Appellant also had three children by another mother and Beck has one child by another father.

There were apparently other court proceedings that transpired before this case was filed. According to the parties, this case was re-filed to meet statutory time constraints. The filings in the prior case, however, were never made part of the trial court record. Thus, most of the procedural background comes from the testimony of witnesses at the permanent custody hearing.

On March 29, 2000, CSB moved for permanent custody of Justin and Marissa. Following an evidentiary hearing, the trial court granted CSB permanent custody of both children. Appellant timely appealed, asserting six assignments of error.

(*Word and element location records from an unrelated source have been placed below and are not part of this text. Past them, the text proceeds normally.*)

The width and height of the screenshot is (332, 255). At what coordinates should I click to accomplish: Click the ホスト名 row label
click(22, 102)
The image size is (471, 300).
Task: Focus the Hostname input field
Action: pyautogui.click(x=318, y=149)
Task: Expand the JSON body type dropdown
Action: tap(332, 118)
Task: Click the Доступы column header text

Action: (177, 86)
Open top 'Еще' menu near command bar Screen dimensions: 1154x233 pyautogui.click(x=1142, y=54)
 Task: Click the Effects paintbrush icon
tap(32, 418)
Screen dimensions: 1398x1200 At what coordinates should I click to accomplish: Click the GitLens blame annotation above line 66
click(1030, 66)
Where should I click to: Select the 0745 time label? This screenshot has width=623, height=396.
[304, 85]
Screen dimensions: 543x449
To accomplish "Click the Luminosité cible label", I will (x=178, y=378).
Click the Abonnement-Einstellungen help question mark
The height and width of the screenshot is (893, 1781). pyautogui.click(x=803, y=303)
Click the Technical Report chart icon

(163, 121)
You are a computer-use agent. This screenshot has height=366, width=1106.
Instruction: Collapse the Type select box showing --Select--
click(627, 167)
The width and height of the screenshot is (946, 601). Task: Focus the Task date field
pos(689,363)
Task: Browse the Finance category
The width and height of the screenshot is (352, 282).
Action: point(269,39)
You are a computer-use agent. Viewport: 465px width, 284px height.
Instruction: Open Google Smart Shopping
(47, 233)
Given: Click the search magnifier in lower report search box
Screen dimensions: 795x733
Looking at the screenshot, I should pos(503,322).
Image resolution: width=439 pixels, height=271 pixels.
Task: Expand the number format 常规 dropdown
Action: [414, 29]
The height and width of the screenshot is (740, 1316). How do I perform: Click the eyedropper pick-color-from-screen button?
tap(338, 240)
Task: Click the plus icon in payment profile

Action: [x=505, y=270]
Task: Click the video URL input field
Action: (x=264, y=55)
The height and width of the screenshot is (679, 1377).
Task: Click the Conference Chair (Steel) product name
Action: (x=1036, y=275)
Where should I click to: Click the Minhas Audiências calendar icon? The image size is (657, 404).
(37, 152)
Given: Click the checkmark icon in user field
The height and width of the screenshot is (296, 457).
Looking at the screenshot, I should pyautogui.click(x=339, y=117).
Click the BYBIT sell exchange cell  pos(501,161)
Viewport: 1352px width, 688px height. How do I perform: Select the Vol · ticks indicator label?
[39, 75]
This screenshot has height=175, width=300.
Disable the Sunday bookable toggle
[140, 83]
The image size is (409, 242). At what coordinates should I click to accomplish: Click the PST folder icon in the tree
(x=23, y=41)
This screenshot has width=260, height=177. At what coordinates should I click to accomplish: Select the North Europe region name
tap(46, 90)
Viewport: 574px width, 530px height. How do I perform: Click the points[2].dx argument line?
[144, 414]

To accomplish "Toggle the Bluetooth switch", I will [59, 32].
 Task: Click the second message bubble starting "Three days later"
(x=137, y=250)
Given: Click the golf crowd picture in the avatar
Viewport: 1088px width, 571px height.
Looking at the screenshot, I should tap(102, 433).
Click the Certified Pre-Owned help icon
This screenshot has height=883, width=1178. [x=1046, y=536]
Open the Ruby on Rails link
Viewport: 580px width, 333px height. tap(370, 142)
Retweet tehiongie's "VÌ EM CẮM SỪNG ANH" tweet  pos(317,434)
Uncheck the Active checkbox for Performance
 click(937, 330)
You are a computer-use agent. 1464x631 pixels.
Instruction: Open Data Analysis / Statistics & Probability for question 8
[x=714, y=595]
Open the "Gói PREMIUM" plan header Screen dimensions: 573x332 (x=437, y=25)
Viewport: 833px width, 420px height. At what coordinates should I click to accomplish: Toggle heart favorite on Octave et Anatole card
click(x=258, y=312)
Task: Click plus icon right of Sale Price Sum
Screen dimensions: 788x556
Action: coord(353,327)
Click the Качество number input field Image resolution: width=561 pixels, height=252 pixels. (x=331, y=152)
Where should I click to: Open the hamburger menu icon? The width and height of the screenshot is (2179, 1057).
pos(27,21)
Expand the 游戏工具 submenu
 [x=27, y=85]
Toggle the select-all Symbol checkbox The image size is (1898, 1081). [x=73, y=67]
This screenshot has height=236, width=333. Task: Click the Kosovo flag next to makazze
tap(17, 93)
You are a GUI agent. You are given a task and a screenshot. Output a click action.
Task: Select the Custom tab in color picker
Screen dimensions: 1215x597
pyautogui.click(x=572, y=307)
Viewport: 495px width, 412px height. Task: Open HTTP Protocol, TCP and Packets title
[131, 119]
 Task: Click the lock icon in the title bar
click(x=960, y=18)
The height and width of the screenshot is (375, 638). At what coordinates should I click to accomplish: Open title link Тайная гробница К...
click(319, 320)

II. Sixth Assignment of Error

This Court will address this assigned error out of order as it potentially impacts the analysis of the first three assignments of error.

The court improperly admitted evidence concerning Appellant's voluntary surrender of his other three children in Portage County over counsel's objection.

Appellant has asserted that the trial court erred in admitting and considering evidence that he voluntarily surrendered custody of three older children to the Portage County of Department of Human Services ("DHS"). The trial court concluded that this evidence should be considered in its determination of whether the children should be placed with Appellant because it fell within the following factor set forth in a former version of R.C. 2151.414(E)(11) that became effective on March 18, 1999:

The parent has had parental rights terminated pursuant to section 2151.353, 2151.414, or 2151.415 of the Revised Code with respect to a sibling of the child.

The language quoted above, however, does not correspond to the version of R.C. 2151.414(E)(11) that was in effect at the time of the permanent custody hearing on June 14, 2000. R.C. 2151.414(E)(11) was amended, effective October 29, 1999, to include the word "involuntarily," thus applying only to involuntary terminations of parental rights pursuant to the enumerated statutes:

The parent has had parental rights involuntarily terminated pursuant to section 2151.353, 2151.414, or 2151.415 of the Revised Code with respect to a sibling of the child.

(Emphasis added.) R.C. 2151.414(E)(11).

Appellant has asserted that, because he voluntarily surrendered custody of his older children to DHS, the termination of his parental rights was not involuntary and, therefore, did not fall within the meaning of R.C. 2151.414(E)(11).

Even if Appellant's argument is correct, the trial court did not err by considering the fact that Appellant voluntarily surrendered his parental rights to his older children. R.C. 2151.414(E)(16) provides that the court may base its decision that the children cannot be placed with either parent within a reasonable time or should not be placed with either parent on "[a]ny other factor the court considers relevant." Evidence that Appellant had previously surrendered three other children to the custody of a children services agency was relevant to the trial court's determination of whether Appellant's parental rights to Justin and Marissa should be terminated. Therefore, the trial court did not abuse its discretion by allowing, and considering, evidence that Appellant voluntarily surrendered the custody of three other children to the Portage County Department of Human Services. Appellant's sixth assignment of error is overruled.

First Assignment of Error

The trial court abused its discretion in ignoring or failing to follow the statutory requirements in the consideration of the motion for permanent custody filed by Children Services Board.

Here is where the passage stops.